Copy each line of the material in which the word "Дежурный" appears.

═════ Input data

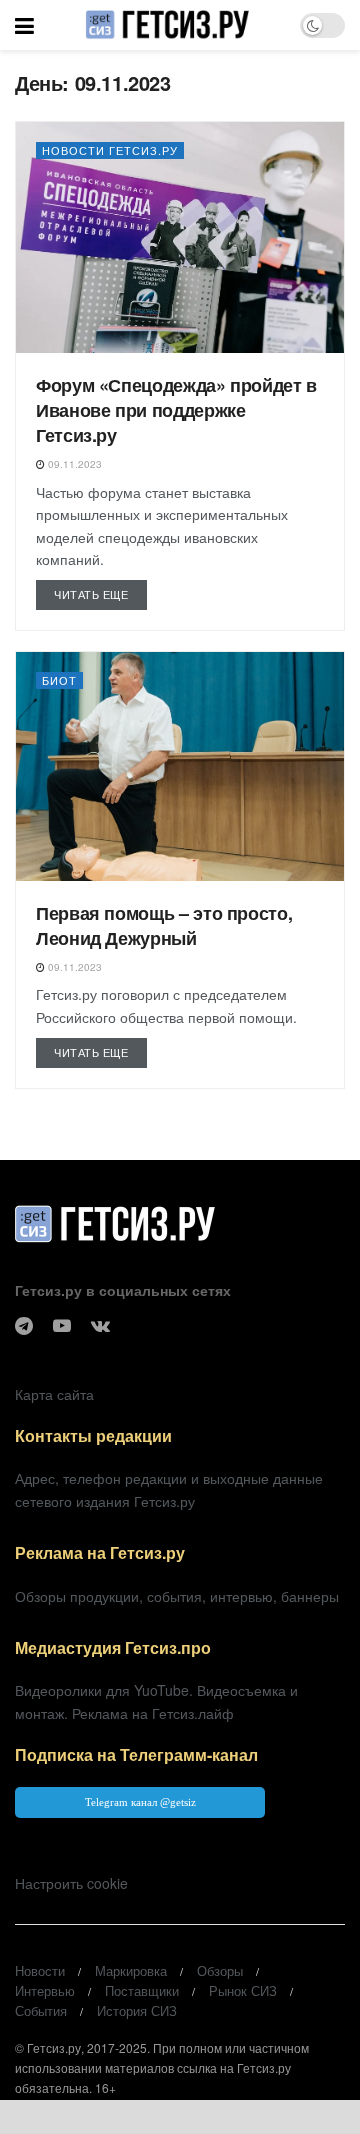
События (41, 2010)
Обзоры (220, 1970)
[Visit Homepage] (166, 25)
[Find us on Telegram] (24, 1326)
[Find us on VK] (100, 1326)
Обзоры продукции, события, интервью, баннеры (177, 1596)
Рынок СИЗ (243, 1990)
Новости (40, 1970)
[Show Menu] (24, 25)
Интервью (45, 1990)
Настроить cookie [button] (71, 1883)
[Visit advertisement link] (180, 2117)
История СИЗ (137, 2010)
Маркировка (131, 1970)
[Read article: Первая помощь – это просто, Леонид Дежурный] (180, 766)
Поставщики (142, 1990)
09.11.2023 (73, 464)
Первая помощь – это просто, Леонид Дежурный (164, 925)
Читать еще (100, 593)
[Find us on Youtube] (62, 1326)
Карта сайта (54, 1394)
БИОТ (59, 680)
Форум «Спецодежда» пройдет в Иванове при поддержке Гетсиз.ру (176, 410)
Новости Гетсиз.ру (110, 150)
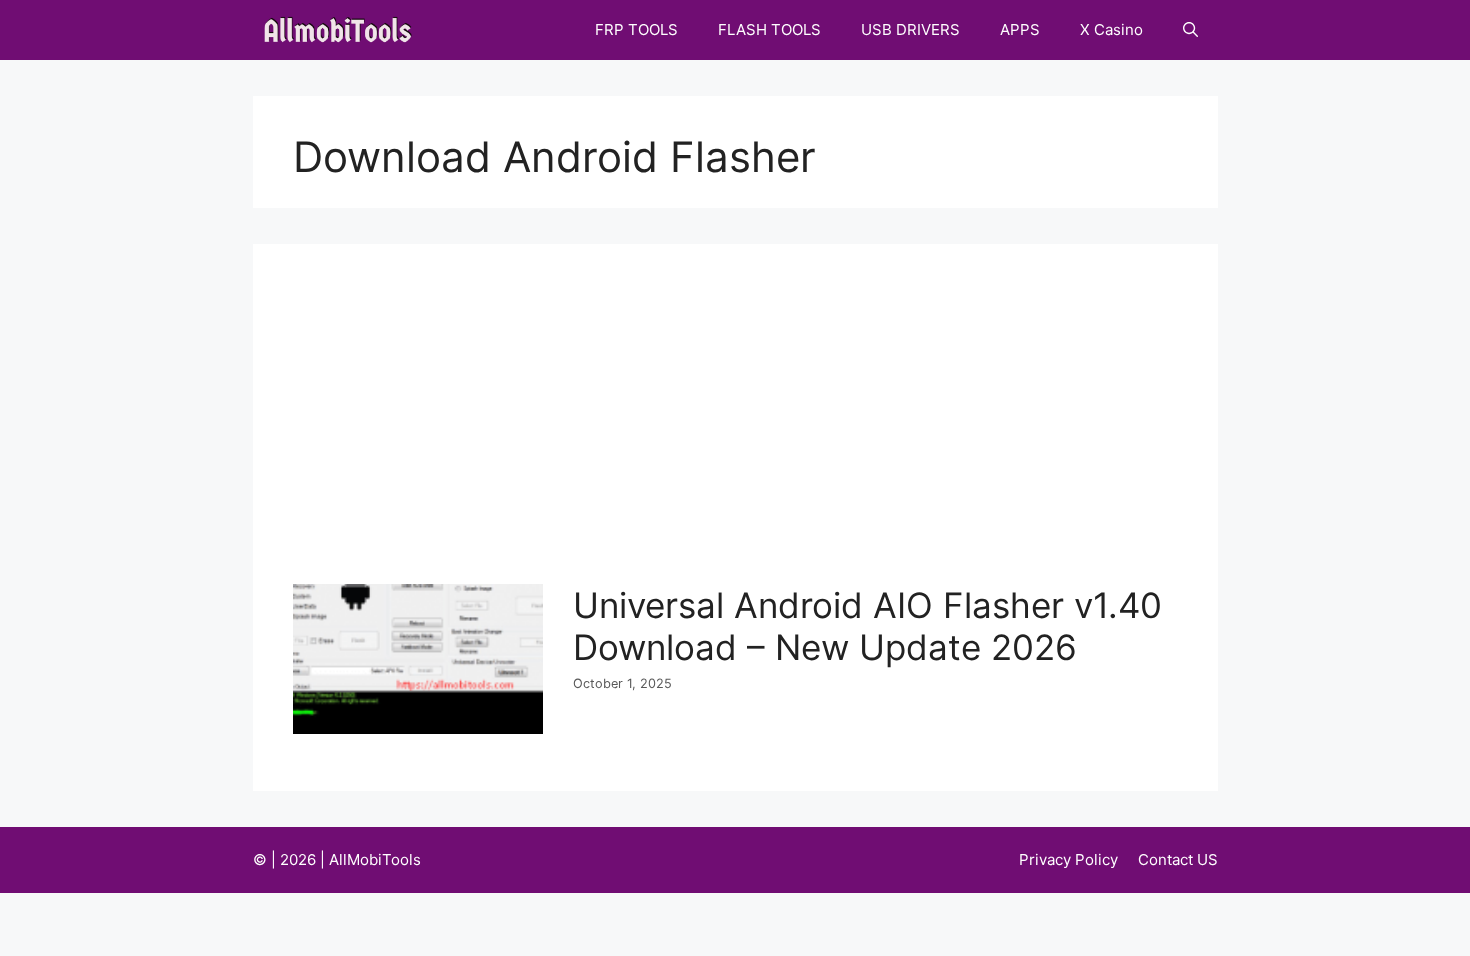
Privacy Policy (1068, 859)
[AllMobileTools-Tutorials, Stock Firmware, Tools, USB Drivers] (343, 30)
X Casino (1111, 29)
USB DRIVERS (910, 29)
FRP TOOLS (636, 29)
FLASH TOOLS (769, 29)
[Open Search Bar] (1190, 30)
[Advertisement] (740, 434)
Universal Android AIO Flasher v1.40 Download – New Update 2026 (867, 626)
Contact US (1178, 859)
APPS (1020, 29)
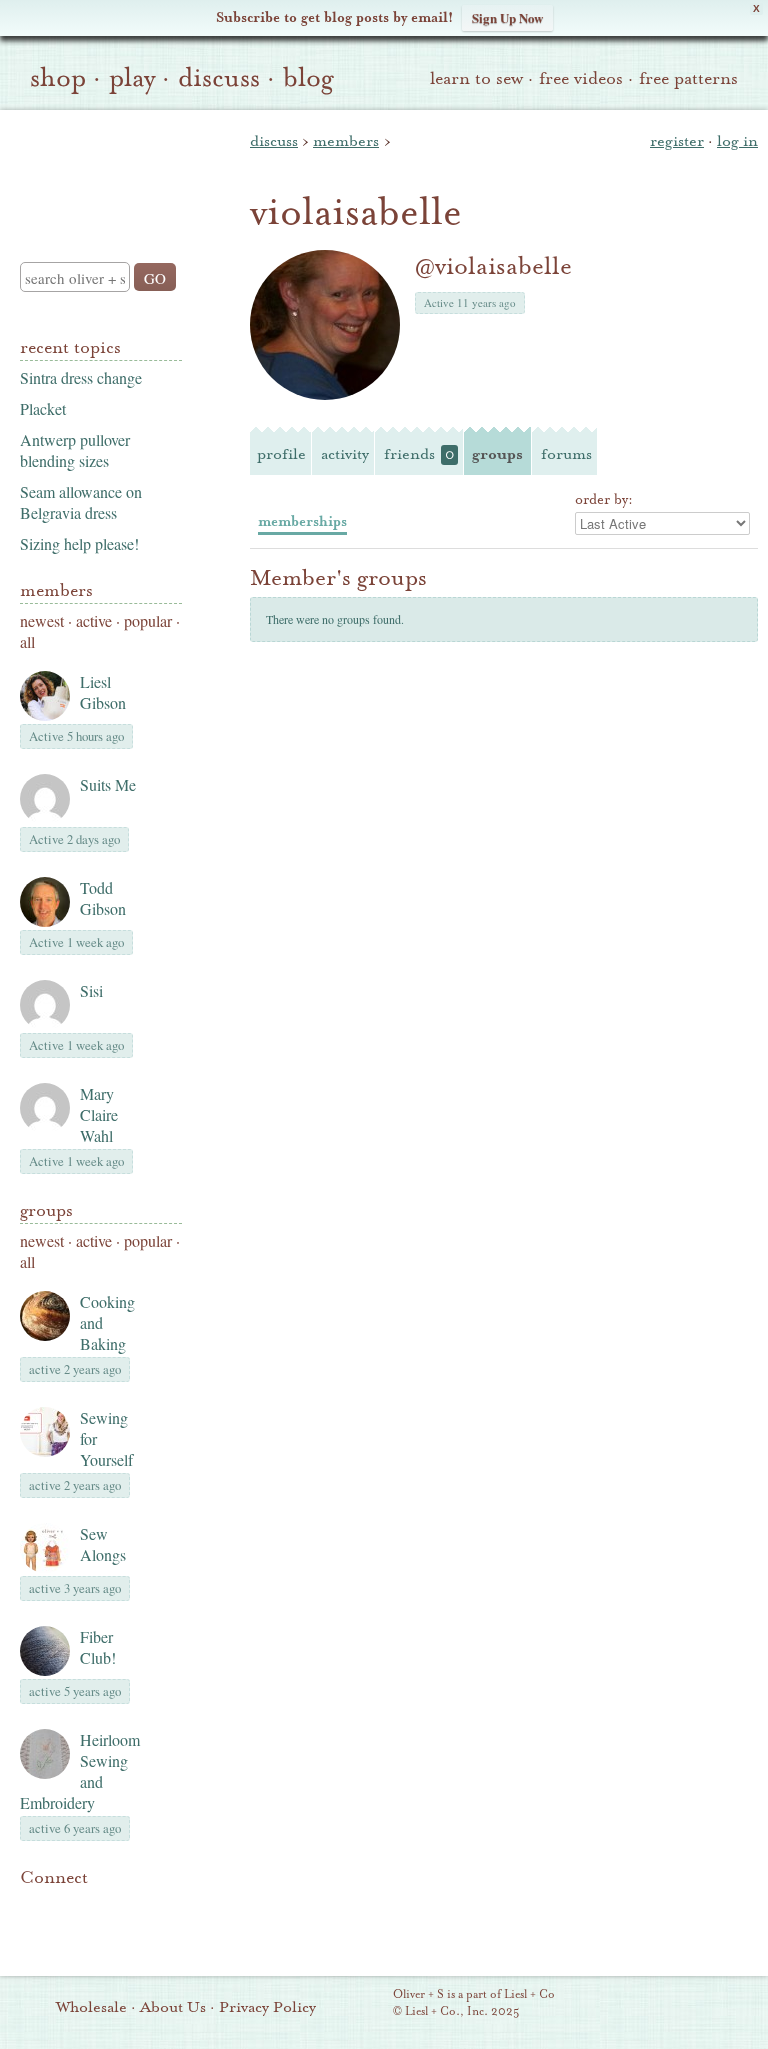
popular (148, 620)
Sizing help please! (79, 543)
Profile (281, 454)
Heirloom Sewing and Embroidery (80, 1771)
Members (56, 590)
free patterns (688, 78)
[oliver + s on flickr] (66, 1908)
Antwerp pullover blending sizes (75, 450)
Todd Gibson (103, 898)
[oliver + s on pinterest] (32, 1908)
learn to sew (476, 78)
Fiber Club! (98, 1647)
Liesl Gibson (103, 692)
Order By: (604, 500)
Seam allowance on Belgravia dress (81, 502)
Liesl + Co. (365, 2004)
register (677, 141)
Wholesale (91, 2007)
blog (308, 78)
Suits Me (108, 784)
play (132, 78)
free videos (581, 78)
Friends (419, 454)
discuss (219, 78)
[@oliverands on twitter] (134, 1908)
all (27, 641)
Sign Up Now (507, 17)
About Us (173, 2007)
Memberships (302, 521)
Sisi (91, 990)
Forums (566, 454)
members (346, 141)
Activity (345, 454)
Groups (46, 1210)
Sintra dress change (81, 377)
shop (58, 78)
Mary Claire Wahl (99, 1114)
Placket (43, 408)
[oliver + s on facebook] (100, 1908)
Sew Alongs (103, 1544)
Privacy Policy (267, 2007)
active (94, 620)
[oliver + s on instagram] (32, 1932)
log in (737, 141)
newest (42, 620)
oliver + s (96, 169)
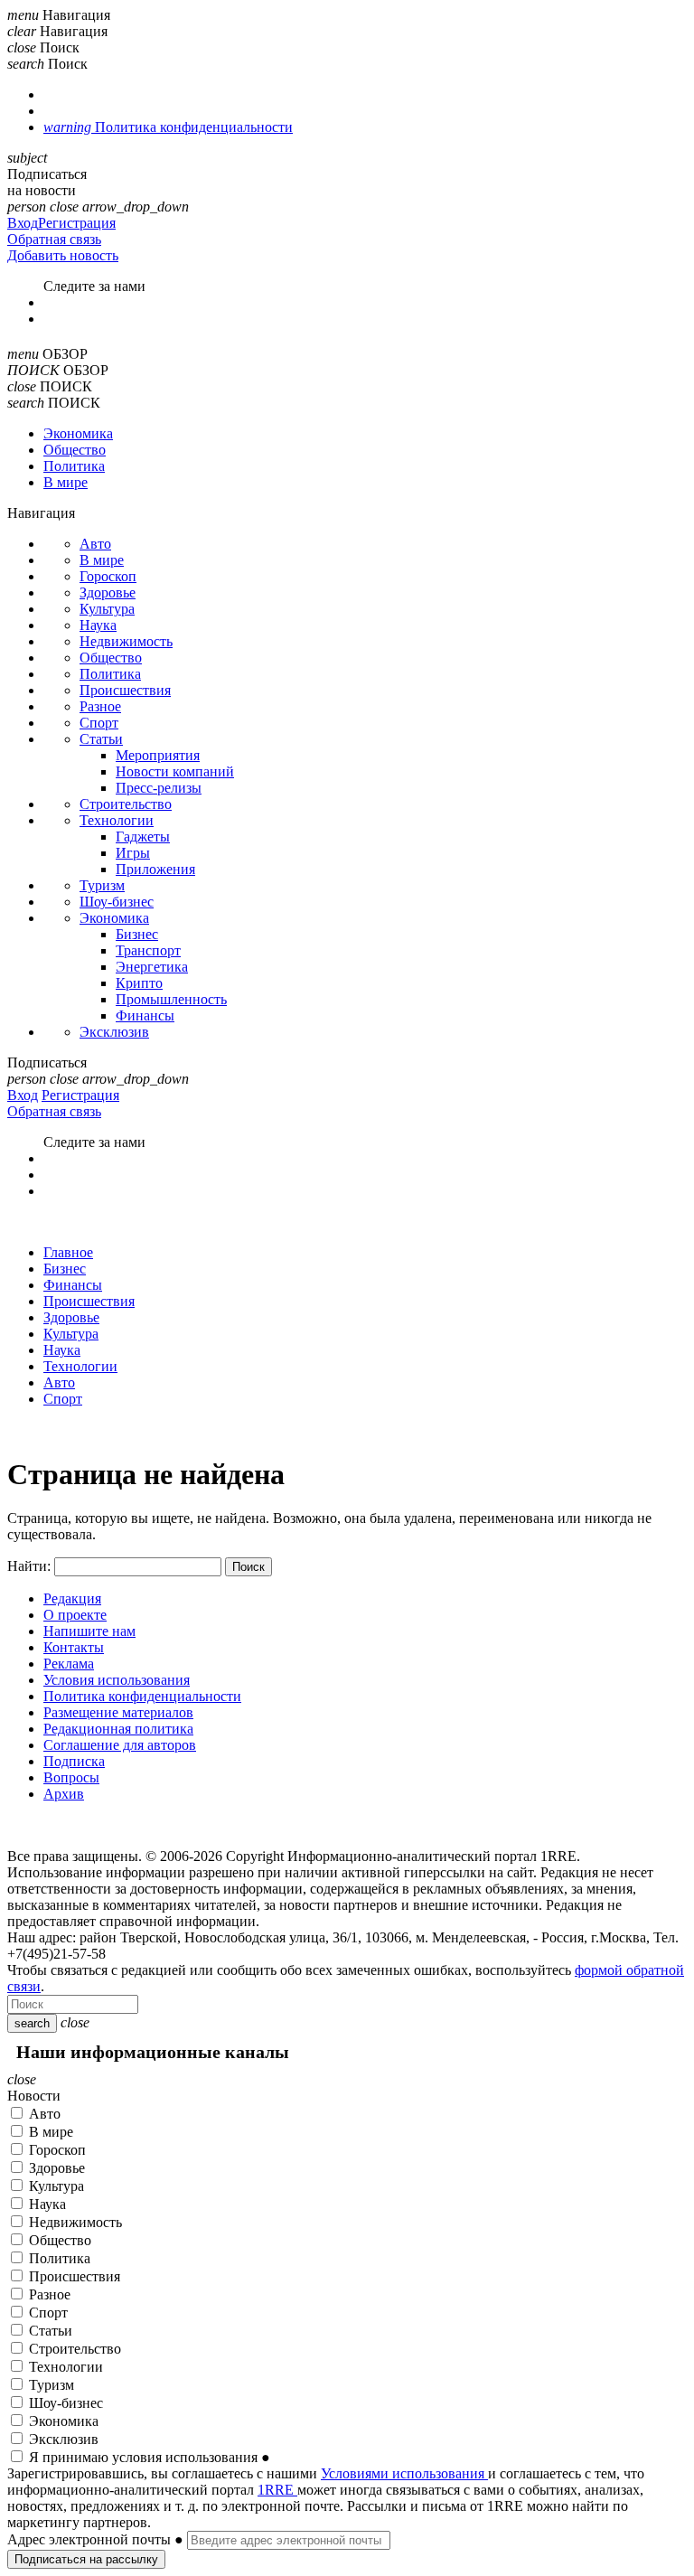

══════════

Answer box |
[Read article: Первая помощь – это просто, Леонид Дежурный] (180, 766)
Первая помощь – это просто, Леонид Дежурный (164, 925)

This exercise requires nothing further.